10. Is there any other way to enjoy a wedding? Lisa[about the fancy drinks]: If I have too many of these, I’m not even going to remember the wedding.
9. Apparently, Ken isn’t abiding by Lisa’s truce with Taylor. Ken [to Lisa, about Taylor]: Your mouth’s not quite as big as hers.
8. Yet again, Lisa and Adrienne don’t see eye-to-eye. Lisa: Only Adrienne would have a fashion show for her shoes but not show them.
7. That is actually an accurate way to describe him. Lisa [to Kevin Lee]: You are a very excited little man.
6. We’re thinking Adrienne might not take her up on this. Lisa: I’m sorry about the bachelorette party — truly sorry — but I have a lot of dodgy relatives coming in at Christmas. Maybe she’d like to host that?
5. Too much information!
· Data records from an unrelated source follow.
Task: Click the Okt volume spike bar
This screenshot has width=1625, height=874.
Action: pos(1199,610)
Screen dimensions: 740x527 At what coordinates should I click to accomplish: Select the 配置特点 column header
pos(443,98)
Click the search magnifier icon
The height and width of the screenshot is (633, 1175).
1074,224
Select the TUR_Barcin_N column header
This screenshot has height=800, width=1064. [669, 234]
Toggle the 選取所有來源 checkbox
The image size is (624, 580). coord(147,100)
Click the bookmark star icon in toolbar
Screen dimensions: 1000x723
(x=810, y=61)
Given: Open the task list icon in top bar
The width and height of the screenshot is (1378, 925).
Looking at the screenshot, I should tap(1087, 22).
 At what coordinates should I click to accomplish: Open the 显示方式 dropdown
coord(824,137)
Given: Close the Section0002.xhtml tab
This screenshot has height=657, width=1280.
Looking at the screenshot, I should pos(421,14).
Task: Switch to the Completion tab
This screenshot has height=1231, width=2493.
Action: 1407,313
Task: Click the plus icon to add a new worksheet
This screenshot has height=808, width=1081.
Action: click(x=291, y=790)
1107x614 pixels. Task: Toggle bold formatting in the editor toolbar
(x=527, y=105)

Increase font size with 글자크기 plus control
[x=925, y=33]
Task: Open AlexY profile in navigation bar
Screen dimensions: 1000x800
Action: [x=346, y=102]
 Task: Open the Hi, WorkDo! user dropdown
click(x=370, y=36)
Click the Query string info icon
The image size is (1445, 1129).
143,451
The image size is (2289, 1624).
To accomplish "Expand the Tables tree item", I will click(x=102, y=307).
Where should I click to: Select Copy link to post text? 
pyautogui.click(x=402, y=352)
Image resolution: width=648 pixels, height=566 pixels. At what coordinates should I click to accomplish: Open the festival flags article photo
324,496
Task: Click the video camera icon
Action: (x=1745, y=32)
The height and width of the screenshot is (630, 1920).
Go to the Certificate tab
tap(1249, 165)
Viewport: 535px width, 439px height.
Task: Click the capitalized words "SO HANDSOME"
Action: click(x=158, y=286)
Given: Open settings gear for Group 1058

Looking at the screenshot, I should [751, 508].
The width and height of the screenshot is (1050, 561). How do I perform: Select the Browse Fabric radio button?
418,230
Kyle [about learning how to give “bjs”]: Hopefully, we already know.
4. This isn’t usually why people want to become a mother. Lisa: I’m the mother here — I’m supposed to be doing the telling off.
3. Lisa defends her (nonexistent) shoe line. Lisa: Watch out, Maloof Hoof — the Vander-Pump is on its way to kick your a**!
2. Preach it, Kyle. Kyle [about shoes]: Comfort is not important.
1. Lisa is helping us to expand our vocabularies. Lisa: They get out of control, they’ll feel my size sevens straight up their jacksy.